*** SOURCE RECORDS Section Begins ***

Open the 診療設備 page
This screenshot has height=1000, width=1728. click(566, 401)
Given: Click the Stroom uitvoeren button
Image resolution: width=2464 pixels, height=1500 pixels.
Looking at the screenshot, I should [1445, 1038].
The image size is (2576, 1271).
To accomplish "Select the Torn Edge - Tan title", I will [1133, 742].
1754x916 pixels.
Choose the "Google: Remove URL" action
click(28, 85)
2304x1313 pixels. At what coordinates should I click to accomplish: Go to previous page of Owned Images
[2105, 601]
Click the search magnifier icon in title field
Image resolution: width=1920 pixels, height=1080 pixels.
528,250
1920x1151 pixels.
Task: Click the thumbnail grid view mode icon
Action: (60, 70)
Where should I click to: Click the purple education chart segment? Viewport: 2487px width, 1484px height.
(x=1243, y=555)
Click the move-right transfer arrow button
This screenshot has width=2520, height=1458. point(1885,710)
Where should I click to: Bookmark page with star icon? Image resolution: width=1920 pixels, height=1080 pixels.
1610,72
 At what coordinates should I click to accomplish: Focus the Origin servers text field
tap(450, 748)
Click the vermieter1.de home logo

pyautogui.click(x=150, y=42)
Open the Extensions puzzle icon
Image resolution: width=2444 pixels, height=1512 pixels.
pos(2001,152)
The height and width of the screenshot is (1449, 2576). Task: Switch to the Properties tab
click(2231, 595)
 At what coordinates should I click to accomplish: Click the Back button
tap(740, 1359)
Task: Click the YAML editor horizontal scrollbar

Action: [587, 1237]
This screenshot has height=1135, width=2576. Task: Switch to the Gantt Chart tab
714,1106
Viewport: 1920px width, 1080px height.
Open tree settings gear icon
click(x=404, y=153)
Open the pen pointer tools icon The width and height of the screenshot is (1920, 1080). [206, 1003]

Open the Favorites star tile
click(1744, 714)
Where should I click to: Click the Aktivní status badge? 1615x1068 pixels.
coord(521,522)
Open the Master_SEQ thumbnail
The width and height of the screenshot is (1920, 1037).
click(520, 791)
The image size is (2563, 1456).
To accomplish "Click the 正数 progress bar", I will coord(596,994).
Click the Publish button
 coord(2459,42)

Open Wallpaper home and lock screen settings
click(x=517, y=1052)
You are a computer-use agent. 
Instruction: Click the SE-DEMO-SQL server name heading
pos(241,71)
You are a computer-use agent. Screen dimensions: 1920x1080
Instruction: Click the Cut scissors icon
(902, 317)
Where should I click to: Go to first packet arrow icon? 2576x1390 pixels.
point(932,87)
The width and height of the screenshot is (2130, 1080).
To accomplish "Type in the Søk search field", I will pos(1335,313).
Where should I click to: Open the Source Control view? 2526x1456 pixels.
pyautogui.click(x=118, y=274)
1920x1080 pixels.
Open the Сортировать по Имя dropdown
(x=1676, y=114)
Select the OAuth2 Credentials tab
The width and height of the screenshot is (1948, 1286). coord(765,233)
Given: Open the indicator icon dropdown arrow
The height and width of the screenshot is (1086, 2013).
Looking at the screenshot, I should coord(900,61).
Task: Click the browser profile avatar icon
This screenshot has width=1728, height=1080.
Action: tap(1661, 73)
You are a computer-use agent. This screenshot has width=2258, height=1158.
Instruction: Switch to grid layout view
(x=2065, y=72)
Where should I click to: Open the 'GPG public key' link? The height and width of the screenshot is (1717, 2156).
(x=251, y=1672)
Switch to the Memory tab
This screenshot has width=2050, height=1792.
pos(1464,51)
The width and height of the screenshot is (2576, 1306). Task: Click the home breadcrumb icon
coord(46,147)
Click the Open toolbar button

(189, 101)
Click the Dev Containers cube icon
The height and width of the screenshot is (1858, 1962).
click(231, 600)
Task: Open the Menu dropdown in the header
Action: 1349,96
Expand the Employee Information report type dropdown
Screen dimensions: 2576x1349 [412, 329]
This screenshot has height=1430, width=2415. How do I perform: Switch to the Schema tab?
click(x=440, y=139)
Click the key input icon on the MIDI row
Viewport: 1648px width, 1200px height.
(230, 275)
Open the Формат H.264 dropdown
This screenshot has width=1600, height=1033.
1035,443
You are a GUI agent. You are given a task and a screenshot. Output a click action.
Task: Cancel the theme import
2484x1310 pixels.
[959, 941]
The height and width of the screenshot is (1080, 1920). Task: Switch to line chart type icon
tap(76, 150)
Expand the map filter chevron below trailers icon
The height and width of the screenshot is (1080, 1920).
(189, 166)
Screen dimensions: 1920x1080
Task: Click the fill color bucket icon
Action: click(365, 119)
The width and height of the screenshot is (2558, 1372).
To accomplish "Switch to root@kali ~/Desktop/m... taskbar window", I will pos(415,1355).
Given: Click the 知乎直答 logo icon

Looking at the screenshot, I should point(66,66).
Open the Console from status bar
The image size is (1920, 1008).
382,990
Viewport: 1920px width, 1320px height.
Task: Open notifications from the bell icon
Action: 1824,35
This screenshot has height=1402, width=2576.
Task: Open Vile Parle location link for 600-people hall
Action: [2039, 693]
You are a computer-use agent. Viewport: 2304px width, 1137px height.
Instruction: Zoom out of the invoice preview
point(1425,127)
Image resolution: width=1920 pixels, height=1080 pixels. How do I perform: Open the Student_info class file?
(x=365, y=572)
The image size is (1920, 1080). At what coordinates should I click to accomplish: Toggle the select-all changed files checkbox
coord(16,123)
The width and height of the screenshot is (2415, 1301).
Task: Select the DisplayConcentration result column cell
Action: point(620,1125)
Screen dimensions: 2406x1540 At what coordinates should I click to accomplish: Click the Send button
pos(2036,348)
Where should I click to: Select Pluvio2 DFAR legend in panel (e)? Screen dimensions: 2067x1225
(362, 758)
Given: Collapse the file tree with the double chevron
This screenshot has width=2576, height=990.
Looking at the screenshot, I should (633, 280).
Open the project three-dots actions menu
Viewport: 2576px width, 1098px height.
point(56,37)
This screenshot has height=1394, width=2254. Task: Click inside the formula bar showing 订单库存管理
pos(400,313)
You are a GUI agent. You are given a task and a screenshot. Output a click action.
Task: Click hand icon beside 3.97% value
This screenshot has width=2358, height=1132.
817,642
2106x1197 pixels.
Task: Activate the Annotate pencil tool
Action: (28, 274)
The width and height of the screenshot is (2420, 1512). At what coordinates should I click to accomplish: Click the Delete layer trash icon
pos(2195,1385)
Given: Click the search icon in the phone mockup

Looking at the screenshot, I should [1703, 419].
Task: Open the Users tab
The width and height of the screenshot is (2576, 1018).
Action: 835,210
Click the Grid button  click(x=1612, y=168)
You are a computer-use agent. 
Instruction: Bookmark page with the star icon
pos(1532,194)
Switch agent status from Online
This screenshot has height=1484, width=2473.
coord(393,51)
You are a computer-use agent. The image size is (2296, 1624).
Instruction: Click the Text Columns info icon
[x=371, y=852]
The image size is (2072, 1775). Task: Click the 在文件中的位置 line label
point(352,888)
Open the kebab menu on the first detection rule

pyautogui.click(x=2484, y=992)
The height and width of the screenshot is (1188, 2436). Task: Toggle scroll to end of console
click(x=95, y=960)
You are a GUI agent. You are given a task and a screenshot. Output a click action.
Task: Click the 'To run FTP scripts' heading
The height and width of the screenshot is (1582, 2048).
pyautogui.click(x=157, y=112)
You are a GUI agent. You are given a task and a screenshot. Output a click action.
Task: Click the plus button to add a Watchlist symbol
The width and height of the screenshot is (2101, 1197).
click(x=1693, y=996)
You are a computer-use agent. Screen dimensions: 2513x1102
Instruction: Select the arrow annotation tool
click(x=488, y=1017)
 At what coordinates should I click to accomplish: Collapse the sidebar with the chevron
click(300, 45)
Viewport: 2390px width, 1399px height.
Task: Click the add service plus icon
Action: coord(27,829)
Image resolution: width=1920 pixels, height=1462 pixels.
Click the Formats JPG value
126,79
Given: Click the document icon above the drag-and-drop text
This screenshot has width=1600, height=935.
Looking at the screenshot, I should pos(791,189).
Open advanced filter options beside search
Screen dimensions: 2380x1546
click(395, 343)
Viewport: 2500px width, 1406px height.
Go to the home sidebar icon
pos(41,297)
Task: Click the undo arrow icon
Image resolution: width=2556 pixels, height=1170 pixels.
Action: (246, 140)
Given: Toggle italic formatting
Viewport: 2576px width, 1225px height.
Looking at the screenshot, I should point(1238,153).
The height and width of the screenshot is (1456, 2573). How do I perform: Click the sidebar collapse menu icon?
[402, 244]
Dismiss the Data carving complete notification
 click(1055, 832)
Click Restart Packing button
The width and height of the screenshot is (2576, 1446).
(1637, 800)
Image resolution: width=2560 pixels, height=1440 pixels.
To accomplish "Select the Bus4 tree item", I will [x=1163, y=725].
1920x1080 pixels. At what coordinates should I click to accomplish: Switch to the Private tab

*** SOURCE RECORDS Section Ends ***

# INSTRUCTIONS FOR THE TASK
Using the listing above, show each line with the word "computer" in it.

# SOLUTION TO THIS TASK
You are a computer-use agent. 
You are a computer-use agent. Screen dimensions: 1920x1080
You are a computer-use agent. This screenshot has width=2258, height=1158.
You are a computer-use agent. Viewport: 2304px width, 1137px height.
You are a computer-use agent. 
You are a computer-use agent. The image size is (2296, 1624).
You are a computer-use agent. Screen dimensions: 2513x1102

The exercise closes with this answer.